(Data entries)
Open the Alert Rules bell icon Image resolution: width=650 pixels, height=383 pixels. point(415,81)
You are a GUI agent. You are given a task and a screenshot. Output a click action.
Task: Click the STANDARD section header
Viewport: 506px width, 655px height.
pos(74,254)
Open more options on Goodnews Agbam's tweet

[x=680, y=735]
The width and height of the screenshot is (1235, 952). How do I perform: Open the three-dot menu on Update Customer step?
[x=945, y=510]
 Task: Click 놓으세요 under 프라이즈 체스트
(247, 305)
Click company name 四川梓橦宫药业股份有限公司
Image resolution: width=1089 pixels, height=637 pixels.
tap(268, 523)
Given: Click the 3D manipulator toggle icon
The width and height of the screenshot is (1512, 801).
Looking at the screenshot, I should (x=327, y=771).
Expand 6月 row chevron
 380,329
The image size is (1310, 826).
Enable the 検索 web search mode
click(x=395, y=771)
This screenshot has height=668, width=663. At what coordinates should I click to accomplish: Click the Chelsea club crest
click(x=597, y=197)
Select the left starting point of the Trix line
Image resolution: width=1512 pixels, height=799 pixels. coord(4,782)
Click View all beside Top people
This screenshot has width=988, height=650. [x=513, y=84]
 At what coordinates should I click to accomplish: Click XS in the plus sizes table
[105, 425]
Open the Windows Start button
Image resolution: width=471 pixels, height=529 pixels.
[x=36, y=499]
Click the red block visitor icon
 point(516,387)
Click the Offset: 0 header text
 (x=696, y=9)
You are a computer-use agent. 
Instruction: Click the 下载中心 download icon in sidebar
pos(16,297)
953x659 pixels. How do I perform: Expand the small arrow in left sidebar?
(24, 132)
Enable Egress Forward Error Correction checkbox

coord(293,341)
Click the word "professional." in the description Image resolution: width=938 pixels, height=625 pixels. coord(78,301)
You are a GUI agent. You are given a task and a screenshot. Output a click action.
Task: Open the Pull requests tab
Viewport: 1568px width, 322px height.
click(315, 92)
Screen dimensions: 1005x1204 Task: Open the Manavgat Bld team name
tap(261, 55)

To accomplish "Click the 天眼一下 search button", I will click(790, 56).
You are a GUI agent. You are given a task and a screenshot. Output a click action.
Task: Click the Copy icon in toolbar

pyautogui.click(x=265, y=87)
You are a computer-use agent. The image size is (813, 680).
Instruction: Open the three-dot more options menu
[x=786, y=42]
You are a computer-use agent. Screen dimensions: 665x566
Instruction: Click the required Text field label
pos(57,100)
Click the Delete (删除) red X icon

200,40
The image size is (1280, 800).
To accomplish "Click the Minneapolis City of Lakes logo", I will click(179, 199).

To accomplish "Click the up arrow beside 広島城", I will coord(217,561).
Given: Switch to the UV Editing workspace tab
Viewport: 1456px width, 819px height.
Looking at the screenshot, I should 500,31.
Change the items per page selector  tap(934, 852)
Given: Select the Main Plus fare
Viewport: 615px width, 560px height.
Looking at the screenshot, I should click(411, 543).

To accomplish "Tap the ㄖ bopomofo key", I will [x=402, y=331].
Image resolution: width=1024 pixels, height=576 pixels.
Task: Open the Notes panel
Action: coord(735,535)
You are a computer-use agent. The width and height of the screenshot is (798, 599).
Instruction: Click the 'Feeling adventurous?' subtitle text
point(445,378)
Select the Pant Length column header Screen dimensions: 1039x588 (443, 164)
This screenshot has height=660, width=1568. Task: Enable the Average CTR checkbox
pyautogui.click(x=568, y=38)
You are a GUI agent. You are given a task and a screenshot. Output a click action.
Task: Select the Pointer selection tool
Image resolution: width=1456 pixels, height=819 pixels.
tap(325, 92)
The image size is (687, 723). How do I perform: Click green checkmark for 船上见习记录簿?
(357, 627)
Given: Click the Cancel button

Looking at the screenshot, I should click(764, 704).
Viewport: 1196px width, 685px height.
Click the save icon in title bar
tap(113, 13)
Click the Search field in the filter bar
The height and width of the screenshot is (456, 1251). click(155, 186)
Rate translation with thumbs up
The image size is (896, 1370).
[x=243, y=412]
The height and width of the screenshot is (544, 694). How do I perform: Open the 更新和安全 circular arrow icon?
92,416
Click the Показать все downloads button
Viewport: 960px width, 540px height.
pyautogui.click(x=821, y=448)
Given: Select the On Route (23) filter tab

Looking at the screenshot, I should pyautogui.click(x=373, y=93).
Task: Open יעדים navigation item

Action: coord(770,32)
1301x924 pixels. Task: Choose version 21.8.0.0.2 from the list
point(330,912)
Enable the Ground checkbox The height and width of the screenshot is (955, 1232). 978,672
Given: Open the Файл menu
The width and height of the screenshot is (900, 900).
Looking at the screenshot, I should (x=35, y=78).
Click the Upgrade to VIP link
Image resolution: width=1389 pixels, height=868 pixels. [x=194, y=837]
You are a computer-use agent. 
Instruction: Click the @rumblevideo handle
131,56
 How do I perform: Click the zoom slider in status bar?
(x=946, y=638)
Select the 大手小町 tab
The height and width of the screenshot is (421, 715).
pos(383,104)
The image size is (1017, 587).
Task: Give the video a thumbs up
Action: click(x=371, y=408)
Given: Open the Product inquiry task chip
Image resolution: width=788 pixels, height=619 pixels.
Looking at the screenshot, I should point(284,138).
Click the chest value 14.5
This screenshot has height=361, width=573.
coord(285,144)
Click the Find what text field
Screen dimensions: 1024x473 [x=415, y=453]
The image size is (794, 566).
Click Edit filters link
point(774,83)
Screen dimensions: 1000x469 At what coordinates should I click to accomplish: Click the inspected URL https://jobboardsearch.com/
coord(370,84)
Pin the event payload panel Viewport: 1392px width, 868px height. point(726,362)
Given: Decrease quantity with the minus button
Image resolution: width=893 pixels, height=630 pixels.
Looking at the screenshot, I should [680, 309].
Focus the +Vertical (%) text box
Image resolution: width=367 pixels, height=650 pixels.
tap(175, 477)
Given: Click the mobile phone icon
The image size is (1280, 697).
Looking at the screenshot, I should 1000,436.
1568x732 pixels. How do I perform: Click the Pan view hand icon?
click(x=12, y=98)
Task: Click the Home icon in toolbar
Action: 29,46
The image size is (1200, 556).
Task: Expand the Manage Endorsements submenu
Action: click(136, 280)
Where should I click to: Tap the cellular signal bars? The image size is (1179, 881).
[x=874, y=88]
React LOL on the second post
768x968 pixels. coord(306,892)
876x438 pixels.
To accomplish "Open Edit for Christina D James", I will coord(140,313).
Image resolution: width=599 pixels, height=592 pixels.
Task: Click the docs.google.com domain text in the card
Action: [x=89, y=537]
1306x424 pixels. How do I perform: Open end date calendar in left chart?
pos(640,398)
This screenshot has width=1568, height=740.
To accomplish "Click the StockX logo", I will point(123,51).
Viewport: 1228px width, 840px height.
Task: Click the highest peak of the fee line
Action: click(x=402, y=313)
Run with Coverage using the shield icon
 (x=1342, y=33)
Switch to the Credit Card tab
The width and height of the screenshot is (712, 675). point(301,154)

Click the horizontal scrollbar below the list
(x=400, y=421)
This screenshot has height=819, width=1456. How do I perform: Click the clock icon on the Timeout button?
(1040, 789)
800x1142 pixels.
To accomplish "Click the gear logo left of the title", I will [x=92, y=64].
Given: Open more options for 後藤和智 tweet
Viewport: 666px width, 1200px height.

Exercise prompt
Rewrite the data entries with every "How do I perform:" switched to "How can I do this:" and everything else left unchanged.

Result of the task
Open the Alert Rules bell icon Image resolution: width=650 pixels, height=383 pixels. point(415,81)
You are a GUI agent. You are given a task and a screenshot. Output a click action.
Task: Click the STANDARD section header
Viewport: 506px width, 655px height.
pos(74,254)
Open more options on Goodnews Agbam's tweet

[x=680, y=735]
The width and height of the screenshot is (1235, 952). How can I do this: Open the three-dot menu on Update Customer step?
[x=945, y=510]
 Task: Click 놓으세요 under 프라이즈 체스트
(247, 305)
Click company name 四川梓橦宫药业股份有限公司
Image resolution: width=1089 pixels, height=637 pixels.
tap(268, 523)
Given: Click the 3D manipulator toggle icon
The width and height of the screenshot is (1512, 801).
Looking at the screenshot, I should (x=327, y=771).
Expand 6月 row chevron
 380,329
The image size is (1310, 826).
Enable the 検索 web search mode
click(x=395, y=771)
This screenshot has height=668, width=663. At what coordinates should I click to accomplish: Click the Chelsea club crest
click(x=597, y=197)
Select the left starting point of the Trix line
Image resolution: width=1512 pixels, height=799 pixels. coord(4,782)
Click View all beside Top people
This screenshot has width=988, height=650. [x=513, y=84]
 At what coordinates should I click to accomplish: Click XS in the plus sizes table
[105, 425]
Open the Windows Start button
Image resolution: width=471 pixels, height=529 pixels.
[x=36, y=499]
Click the red block visitor icon
 point(516,387)
Click the Offset: 0 header text
 (x=696, y=9)
You are a computer-use agent. 
Instruction: Click the 下载中心 download icon in sidebar
pos(16,297)
953x659 pixels. How can I do this: Expand the small arrow in left sidebar?
(24, 132)
Enable Egress Forward Error Correction checkbox

coord(293,341)
Click the word "professional." in the description Image resolution: width=938 pixels, height=625 pixels. coord(78,301)
You are a GUI agent. You are given a task and a screenshot. Output a click action.
Task: Open the Pull requests tab
Viewport: 1568px width, 322px height.
click(315, 92)
Screen dimensions: 1005x1204 Task: Open the Manavgat Bld team name
tap(261, 55)

To accomplish "Click the 天眼一下 search button", I will click(790, 56).
You are a GUI agent. You are given a task and a screenshot. Output a click action.
Task: Click the Copy icon in toolbar

pyautogui.click(x=265, y=87)
You are a computer-use agent. The image size is (813, 680).
Instruction: Open the three-dot more options menu
[x=786, y=42]
You are a computer-use agent. Screen dimensions: 665x566
Instruction: Click the required Text field label
pos(57,100)
Click the Delete (删除) red X icon

200,40
The image size is (1280, 800).
To accomplish "Click the Minneapolis City of Lakes logo", I will click(179, 199).

To accomplish "Click the up arrow beside 広島城", I will coord(217,561).
Given: Switch to the UV Editing workspace tab
Viewport: 1456px width, 819px height.
Looking at the screenshot, I should 500,31.
Change the items per page selector  tap(934, 852)
Given: Select the Main Plus fare
Viewport: 615px width, 560px height.
Looking at the screenshot, I should click(411, 543).

To accomplish "Tap the ㄖ bopomofo key", I will [x=402, y=331].
Image resolution: width=1024 pixels, height=576 pixels.
Task: Open the Notes panel
Action: coord(735,535)
You are a computer-use agent. The width and height of the screenshot is (798, 599).
Instruction: Click the 'Feeling adventurous?' subtitle text
point(445,378)
Select the Pant Length column header Screen dimensions: 1039x588 (443, 164)
This screenshot has height=660, width=1568. Task: Enable the Average CTR checkbox
pyautogui.click(x=568, y=38)
You are a GUI agent. You are given a task and a screenshot. Output a click action.
Task: Select the Pointer selection tool
Image resolution: width=1456 pixels, height=819 pixels.
tap(325, 92)
The image size is (687, 723). How can I do this: Click green checkmark for 船上见习记录簿?
(357, 627)
Given: Click the Cancel button

Looking at the screenshot, I should click(764, 704).
Viewport: 1196px width, 685px height.
Click the save icon in title bar
tap(113, 13)
Click the Search field in the filter bar
The height and width of the screenshot is (456, 1251). click(155, 186)
Rate translation with thumbs up
The image size is (896, 1370).
[x=243, y=412]
The height and width of the screenshot is (544, 694). How can I do this: Open the 更新和安全 circular arrow icon?
92,416
Click the Показать все downloads button
Viewport: 960px width, 540px height.
pyautogui.click(x=821, y=448)
Given: Select the On Route (23) filter tab

Looking at the screenshot, I should pyautogui.click(x=373, y=93).
Task: Open יעדים navigation item

Action: coord(770,32)
1301x924 pixels. Task: Choose version 21.8.0.0.2 from the list
point(330,912)
Enable the Ground checkbox The height and width of the screenshot is (955, 1232). 978,672
Given: Open the Файл menu
The width and height of the screenshot is (900, 900).
Looking at the screenshot, I should (x=35, y=78).
Click the Upgrade to VIP link
Image resolution: width=1389 pixels, height=868 pixels. [x=194, y=837]
You are a computer-use agent. 
Instruction: Click the @rumblevideo handle
131,56
 How can I do this: Click the zoom slider in status bar?
(x=946, y=638)
Select the 大手小町 tab
The height and width of the screenshot is (421, 715).
pos(383,104)
The image size is (1017, 587).
Task: Give the video a thumbs up
Action: click(x=371, y=408)
Given: Open the Product inquiry task chip
Image resolution: width=788 pixels, height=619 pixels.
Looking at the screenshot, I should point(284,138).
Click the chest value 14.5
This screenshot has height=361, width=573.
coord(285,144)
Click the Find what text field
Screen dimensions: 1024x473 [x=415, y=453]
The image size is (794, 566).
Click Edit filters link
point(774,83)
Screen dimensions: 1000x469 At what coordinates should I click to accomplish: Click the inspected URL https://jobboardsearch.com/
coord(370,84)
Pin the event payload panel Viewport: 1392px width, 868px height. point(726,362)
Given: Decrease quantity with the minus button
Image resolution: width=893 pixels, height=630 pixels.
Looking at the screenshot, I should [680, 309].
Focus the +Vertical (%) text box
Image resolution: width=367 pixels, height=650 pixels.
tap(175, 477)
Given: Click the mobile phone icon
The image size is (1280, 697).
Looking at the screenshot, I should 1000,436.
1568x732 pixels. How can I do this: Click the Pan view hand icon?
click(x=12, y=98)
Task: Click the Home icon in toolbar
Action: 29,46
The image size is (1200, 556).
Task: Expand the Manage Endorsements submenu
Action: click(136, 280)
Where should I click to: Tap the cellular signal bars? The image size is (1179, 881).
[x=874, y=88]
React LOL on the second post
768x968 pixels. coord(306,892)
876x438 pixels.
To accomplish "Open Edit for Christina D James", I will coord(140,313).
Image resolution: width=599 pixels, height=592 pixels.
Task: Click the docs.google.com domain text in the card
Action: [x=89, y=537]
1306x424 pixels. How can I do this: Open end date calendar in left chart?
pos(640,398)
This screenshot has width=1568, height=740.
To accomplish "Click the StockX logo", I will point(123,51).
Viewport: 1228px width, 840px height.
Task: Click the highest peak of the fee line
Action: click(x=402, y=313)
Run with Coverage using the shield icon
 (x=1342, y=33)
Switch to the Credit Card tab
The width and height of the screenshot is (712, 675). point(301,154)

Click the horizontal scrollbar below the list
(x=400, y=421)
This screenshot has height=819, width=1456. How can I do this: Click the clock icon on the Timeout button?
(1040, 789)
800x1142 pixels.
To accomplish "Click the gear logo left of the title", I will [x=92, y=64].
Given: Open more options for 後藤和智 tweet
Viewport: 666px width, 1200px height.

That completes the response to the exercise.